--- start ---

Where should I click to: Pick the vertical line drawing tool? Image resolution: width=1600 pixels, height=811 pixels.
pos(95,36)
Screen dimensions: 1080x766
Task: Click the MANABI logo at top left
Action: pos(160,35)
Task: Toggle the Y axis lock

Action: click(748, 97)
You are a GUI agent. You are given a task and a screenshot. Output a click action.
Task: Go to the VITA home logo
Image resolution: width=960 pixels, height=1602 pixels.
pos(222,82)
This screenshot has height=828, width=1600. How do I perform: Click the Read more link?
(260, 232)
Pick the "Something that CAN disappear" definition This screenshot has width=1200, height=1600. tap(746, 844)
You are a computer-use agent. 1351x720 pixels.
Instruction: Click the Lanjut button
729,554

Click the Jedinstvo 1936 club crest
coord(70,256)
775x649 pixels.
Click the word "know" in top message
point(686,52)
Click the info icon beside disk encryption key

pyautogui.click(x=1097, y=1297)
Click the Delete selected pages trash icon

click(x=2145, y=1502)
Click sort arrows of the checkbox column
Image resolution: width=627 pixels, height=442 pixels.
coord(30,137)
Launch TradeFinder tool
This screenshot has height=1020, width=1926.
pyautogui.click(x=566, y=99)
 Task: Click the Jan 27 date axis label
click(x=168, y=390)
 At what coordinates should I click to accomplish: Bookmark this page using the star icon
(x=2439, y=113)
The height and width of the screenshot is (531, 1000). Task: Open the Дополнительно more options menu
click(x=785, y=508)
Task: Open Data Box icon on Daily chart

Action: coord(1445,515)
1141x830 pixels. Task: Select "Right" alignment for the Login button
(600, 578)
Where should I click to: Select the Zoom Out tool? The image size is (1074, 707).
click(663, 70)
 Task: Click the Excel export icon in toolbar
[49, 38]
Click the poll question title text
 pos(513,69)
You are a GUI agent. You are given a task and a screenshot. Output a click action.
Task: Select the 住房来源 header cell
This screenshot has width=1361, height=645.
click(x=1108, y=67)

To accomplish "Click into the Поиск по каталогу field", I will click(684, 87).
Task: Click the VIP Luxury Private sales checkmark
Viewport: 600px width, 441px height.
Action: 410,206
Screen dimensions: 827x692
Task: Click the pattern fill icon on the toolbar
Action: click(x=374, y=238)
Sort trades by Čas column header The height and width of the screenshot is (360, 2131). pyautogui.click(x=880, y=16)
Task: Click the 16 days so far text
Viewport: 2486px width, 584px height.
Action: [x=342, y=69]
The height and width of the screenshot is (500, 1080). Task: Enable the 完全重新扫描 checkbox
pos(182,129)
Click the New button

--- end ---

(PROMPT): Copy the records again, starting at the line that contains "1141x830 pixels. Task: Select" and ending at the line that contains "pos(513,69)", with their requests included. Add 63 to every coordinate in the answers.

(RESULT FOR THIS TASK):
1141x830 pixels. Task: Select "Right" alignment for the Login button
(663, 641)
Where should I click to: Select the Zoom Out tool? The image size is (1074, 707).
click(726, 133)
 Task: Click the Excel export icon in toolbar
[112, 101]
Click the poll question title text
 pos(576,132)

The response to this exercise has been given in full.